## WORK TASK
Would you return, word for word, the lines of the data below from the line with "At what coordinates should I click to accomplish: Open" through the line with "You are a computer-use agent. The image size is (608, 513).", and no others?

Dataset entries:
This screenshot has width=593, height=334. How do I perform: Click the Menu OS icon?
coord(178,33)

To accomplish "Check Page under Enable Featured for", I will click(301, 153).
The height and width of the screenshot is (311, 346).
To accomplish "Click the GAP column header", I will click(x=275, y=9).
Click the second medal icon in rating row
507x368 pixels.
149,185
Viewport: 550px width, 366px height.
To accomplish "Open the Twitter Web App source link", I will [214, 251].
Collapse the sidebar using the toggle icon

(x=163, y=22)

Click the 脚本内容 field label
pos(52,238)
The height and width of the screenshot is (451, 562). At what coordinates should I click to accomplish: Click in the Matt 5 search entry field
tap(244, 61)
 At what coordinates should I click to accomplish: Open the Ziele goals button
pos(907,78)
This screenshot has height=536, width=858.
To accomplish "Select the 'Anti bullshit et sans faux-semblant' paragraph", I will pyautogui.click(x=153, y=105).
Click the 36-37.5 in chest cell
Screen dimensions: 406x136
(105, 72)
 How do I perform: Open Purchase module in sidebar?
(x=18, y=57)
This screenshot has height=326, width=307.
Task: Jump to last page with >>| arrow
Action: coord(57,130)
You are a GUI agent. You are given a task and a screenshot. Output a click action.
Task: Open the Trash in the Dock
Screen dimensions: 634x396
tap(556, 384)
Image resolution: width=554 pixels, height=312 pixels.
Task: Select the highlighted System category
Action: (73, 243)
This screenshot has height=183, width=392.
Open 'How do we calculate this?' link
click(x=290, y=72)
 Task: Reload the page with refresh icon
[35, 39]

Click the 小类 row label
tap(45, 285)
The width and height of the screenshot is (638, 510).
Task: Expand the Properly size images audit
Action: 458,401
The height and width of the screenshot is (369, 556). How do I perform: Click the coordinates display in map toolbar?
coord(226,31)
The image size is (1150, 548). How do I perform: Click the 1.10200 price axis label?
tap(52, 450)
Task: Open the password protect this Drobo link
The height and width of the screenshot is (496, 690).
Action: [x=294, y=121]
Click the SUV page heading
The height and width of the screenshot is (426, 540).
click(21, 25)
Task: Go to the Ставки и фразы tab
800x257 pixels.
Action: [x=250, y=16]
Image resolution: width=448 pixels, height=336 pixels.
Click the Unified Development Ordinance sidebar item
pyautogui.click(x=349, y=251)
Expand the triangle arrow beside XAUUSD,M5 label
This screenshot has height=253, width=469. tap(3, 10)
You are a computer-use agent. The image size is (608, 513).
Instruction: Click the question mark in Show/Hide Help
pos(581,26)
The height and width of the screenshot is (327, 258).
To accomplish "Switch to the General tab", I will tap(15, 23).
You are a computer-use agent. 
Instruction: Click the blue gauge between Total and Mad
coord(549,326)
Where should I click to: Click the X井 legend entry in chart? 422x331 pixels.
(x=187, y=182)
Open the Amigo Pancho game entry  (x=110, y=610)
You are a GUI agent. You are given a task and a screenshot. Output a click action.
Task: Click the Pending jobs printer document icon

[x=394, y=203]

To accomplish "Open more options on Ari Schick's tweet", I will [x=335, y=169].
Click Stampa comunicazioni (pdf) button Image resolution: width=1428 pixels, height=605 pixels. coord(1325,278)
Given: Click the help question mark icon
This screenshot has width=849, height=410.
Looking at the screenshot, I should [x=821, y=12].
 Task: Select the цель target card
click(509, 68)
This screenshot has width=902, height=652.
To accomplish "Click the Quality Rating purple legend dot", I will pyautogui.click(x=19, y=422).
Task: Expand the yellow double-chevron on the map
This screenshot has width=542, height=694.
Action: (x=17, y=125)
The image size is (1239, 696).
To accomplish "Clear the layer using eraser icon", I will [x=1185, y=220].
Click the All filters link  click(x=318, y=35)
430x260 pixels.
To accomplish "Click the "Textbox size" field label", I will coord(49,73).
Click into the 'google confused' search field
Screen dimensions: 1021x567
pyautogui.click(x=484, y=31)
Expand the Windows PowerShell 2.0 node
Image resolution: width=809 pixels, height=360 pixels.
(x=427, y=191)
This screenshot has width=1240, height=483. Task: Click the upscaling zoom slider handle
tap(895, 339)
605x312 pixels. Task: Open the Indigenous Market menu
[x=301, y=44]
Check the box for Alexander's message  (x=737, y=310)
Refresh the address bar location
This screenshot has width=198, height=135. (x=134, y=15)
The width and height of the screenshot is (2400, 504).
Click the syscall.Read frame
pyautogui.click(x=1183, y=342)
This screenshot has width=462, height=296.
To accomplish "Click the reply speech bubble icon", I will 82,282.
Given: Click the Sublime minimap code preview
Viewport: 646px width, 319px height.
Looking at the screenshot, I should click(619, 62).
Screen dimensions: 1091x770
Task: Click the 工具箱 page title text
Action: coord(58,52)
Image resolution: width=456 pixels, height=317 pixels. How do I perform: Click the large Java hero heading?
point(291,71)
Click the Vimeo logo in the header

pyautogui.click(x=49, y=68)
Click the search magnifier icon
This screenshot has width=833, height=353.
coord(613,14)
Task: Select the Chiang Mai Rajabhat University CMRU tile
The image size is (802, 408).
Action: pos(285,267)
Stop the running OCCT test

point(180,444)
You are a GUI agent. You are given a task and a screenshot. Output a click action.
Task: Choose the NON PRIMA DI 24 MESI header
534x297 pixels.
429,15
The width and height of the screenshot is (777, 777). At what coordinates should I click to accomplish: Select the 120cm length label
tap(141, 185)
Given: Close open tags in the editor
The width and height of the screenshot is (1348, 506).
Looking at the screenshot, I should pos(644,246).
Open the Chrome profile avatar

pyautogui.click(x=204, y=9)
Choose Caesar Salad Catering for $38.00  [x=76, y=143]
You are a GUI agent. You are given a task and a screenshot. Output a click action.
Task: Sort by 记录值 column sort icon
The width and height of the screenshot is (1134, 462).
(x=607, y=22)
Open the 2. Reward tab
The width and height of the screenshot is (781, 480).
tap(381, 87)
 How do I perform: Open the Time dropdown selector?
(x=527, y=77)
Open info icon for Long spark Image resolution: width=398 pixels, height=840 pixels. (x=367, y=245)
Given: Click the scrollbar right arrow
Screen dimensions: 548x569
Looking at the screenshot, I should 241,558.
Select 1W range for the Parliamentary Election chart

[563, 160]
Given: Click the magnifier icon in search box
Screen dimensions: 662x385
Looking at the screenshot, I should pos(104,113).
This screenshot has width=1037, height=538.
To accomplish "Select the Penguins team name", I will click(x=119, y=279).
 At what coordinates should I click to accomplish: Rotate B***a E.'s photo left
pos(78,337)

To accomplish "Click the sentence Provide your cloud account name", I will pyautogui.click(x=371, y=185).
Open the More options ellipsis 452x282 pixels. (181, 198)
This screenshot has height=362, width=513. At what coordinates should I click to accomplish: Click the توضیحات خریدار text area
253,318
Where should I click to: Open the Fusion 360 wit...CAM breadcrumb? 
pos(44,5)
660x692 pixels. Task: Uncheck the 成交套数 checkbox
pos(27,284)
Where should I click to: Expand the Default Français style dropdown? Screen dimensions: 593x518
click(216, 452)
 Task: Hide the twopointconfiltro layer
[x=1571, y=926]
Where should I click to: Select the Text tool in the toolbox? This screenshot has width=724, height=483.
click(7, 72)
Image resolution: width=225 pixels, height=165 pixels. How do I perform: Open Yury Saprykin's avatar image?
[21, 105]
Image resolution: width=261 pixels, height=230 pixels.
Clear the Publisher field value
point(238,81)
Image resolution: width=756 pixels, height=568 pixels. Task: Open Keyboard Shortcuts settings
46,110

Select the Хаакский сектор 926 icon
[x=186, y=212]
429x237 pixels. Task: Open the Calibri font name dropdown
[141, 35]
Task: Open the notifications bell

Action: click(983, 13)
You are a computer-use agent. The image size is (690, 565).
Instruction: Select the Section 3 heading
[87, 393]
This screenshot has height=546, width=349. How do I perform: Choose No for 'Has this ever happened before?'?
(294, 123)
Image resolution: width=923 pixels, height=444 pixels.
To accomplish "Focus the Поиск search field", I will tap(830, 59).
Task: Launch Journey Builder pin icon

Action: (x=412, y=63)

## TASK RESULT
 At what coordinates should I click to accomplish: Open the Ziele goals button
pos(907,78)
This screenshot has height=536, width=858.
To accomplish "Select the 'Anti bullshit et sans faux-semblant' paragraph", I will pyautogui.click(x=153, y=105).
Click the 36-37.5 in chest cell
Screen dimensions: 406x136
(105, 72)
 How do I perform: Open Purchase module in sidebar?
(x=18, y=57)
This screenshot has height=326, width=307.
Task: Jump to last page with >>| arrow
Action: coord(57,130)
You are a GUI agent. You are given a task and a screenshot. Output a click action.
Task: Open the Trash in the Dock
Screen dimensions: 634x396
tap(556, 384)
Image resolution: width=554 pixels, height=312 pixels.
Task: Select the highlighted System category
Action: (73, 243)
This screenshot has height=183, width=392.
Open 'How do we calculate this?' link
click(x=290, y=72)
 Task: Reload the page with refresh icon
[35, 39]

Click the 小类 row label
tap(45, 285)
The width and height of the screenshot is (638, 510).
Task: Expand the Properly size images audit
Action: 458,401
The height and width of the screenshot is (369, 556). How do I perform: Click the coordinates display in map toolbar?
coord(226,31)
The image size is (1150, 548). How do I perform: Click the 1.10200 price axis label?
tap(52, 450)
Task: Open the password protect this Drobo link
The height and width of the screenshot is (496, 690).
Action: [x=294, y=121]
Click the SUV page heading
The height and width of the screenshot is (426, 540).
click(21, 25)
Task: Go to the Ставки и фразы tab
800x257 pixels.
Action: [x=250, y=16]
Image resolution: width=448 pixels, height=336 pixels.
Click the Unified Development Ordinance sidebar item
pyautogui.click(x=349, y=251)
Expand the triangle arrow beside XAUUSD,M5 label
This screenshot has height=253, width=469. tap(3, 10)
You are a computer-use agent. The image size is (608, 513).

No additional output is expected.